▶ **SELECTION**
No need to, I didn't call you out :)

I think the fediverse-we-have has become a very different one than the fediverse-promised based on the initial specs when there weren't implementations and an installed base making numerous design decisions in a very ad-hoc pragmatic fashion. Which is in itself fine, and a very good approach to get an ecosystem off the ground. But having the app-centric, app-first evolution be the primary evolution process, brought us to a different space than the ubiquitous, heterogeneous social networking environment we might all be working in, focused on exciting solution designs and less in all the plumbing and impl details.

No one is really to blame I guess. This is where laissez-faire in grassroots environments leads us, following the social dynamics that exist.

We can do better, but it is very hard in our individualist, FOSS-project-oriented herding of cats chaotic environment. The challenges are social in nature..

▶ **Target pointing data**
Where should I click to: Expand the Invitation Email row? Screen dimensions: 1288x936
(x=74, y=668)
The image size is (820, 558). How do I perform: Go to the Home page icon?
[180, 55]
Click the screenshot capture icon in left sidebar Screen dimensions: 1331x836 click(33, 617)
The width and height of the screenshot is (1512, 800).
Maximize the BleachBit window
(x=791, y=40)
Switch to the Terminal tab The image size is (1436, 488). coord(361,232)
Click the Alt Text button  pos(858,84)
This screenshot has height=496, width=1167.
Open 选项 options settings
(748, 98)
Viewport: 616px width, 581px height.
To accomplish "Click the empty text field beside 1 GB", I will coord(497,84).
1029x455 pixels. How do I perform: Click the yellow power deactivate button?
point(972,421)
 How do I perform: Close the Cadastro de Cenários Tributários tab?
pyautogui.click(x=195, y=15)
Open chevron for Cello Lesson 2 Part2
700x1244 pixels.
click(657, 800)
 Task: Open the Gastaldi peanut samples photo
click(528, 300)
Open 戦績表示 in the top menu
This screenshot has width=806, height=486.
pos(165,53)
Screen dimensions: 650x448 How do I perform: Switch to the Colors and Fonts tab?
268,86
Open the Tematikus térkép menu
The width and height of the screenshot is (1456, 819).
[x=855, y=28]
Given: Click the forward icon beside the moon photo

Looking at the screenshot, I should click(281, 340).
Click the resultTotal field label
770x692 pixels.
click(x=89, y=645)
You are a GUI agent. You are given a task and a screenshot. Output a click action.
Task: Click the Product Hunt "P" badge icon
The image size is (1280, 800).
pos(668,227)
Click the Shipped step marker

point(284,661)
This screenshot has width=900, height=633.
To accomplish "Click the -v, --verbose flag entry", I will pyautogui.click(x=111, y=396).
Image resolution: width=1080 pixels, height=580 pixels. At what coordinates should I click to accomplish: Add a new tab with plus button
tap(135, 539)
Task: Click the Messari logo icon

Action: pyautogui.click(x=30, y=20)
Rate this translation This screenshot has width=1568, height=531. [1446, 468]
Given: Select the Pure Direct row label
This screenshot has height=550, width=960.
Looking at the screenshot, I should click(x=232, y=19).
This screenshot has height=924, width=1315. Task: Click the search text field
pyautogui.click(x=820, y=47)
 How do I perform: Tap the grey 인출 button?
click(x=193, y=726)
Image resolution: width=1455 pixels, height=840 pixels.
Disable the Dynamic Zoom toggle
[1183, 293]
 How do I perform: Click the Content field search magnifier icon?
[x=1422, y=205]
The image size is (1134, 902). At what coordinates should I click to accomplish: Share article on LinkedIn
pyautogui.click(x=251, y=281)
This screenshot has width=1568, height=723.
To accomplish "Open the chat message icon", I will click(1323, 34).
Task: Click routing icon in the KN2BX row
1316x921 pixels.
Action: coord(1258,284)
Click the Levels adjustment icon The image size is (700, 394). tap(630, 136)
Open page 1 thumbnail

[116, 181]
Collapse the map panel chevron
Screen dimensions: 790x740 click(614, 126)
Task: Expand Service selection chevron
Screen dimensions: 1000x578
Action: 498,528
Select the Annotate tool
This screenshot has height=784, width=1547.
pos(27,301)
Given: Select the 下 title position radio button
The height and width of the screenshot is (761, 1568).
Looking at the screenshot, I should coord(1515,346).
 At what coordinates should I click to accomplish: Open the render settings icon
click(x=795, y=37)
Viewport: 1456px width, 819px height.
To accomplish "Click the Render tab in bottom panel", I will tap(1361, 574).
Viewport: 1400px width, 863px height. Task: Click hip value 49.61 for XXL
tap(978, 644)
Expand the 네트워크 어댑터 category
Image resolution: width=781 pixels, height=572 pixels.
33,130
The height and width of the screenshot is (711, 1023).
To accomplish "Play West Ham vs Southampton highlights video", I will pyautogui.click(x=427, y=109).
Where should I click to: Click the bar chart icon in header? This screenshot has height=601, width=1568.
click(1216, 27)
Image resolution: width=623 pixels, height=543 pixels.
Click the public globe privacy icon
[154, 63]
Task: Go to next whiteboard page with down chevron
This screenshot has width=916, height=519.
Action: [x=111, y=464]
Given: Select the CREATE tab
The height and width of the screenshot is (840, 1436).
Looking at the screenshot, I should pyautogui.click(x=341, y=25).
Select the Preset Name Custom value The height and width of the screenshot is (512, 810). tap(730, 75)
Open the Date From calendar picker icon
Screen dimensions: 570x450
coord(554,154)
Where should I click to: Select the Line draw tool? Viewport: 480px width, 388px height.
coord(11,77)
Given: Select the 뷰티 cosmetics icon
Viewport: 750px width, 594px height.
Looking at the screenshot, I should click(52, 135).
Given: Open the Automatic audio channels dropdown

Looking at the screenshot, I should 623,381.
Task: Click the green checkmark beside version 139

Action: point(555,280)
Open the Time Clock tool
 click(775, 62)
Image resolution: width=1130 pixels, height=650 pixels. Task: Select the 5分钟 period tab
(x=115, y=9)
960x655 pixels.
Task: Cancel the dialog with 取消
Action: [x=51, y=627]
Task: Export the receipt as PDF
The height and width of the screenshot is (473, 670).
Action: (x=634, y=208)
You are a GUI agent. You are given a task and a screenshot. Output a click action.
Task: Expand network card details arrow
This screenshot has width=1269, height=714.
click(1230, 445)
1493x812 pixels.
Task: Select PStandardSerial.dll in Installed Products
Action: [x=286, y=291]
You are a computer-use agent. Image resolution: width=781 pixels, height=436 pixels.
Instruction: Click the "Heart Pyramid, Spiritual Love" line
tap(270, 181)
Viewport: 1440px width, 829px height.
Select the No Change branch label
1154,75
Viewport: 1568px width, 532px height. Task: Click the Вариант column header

▶ **WRITTEN TASKS**
1) In the post about the fediverse, reproduce word for word the stretch from "I think the" up to and including "dynamics that exist.".
2) Extend the post about the fediverse, picking up after its final sentence.

▶ **WRITTEN ANSWERS**
1)
I think the fediverse-we-have has become a very different one than the fediverse-promised based on the initial specs when there weren't implementations and an installed base making numerous design decisions in a very ad-hoc pragmatic fashion. Which is in itself fine, and a very good approach to get an ecosystem off the ground. But having the app-centric, app-first evolution be the primary evolution process, brought us to a different space than the ubiquitous, heterogeneous social networking environment we might all be working in, focused on exciting solution designs and less in all the plumbing and impl details.

No one is really to blame I guess. This is where laissez-faire in grassroots environments leads us, following the social dynamics that exist.

2)
discuss.coding.social/t/major-

@julian @evanEvan Prodromou

Btw, some time ago in a matrix discussion I sketched how I'd like to conceptually 'see' the social network. Not Mastodon-compliant per se (though it might be via a Profile or Bridge) but back to "promised land". Where the protocol is expressed in familiar architecture patterns and borrows concepts from message queuing, actor model, event-driven architecture, etc.

Then as a "Solution designer" I am a stakeholder that wants to be completely shielded from all that jazz. That should all be encapsulated by the protocol libraries and SDK's that are offered in language variants across the ecosystem. et al is a black box. I can directly start modeling what should be exchanged on the bus, and I can apply domain driven design here. And if I have a semantic web part of my app I'd use linked data modeling best-practices.

I would have power tools like and methods like .

eventcatalog.dev/features/visu

eventmodeling.org/

Diagram showing the concept of an actor communicating to a remote actor, where there is a schema-based closed-world communication bus, and an open-world semantic web interface.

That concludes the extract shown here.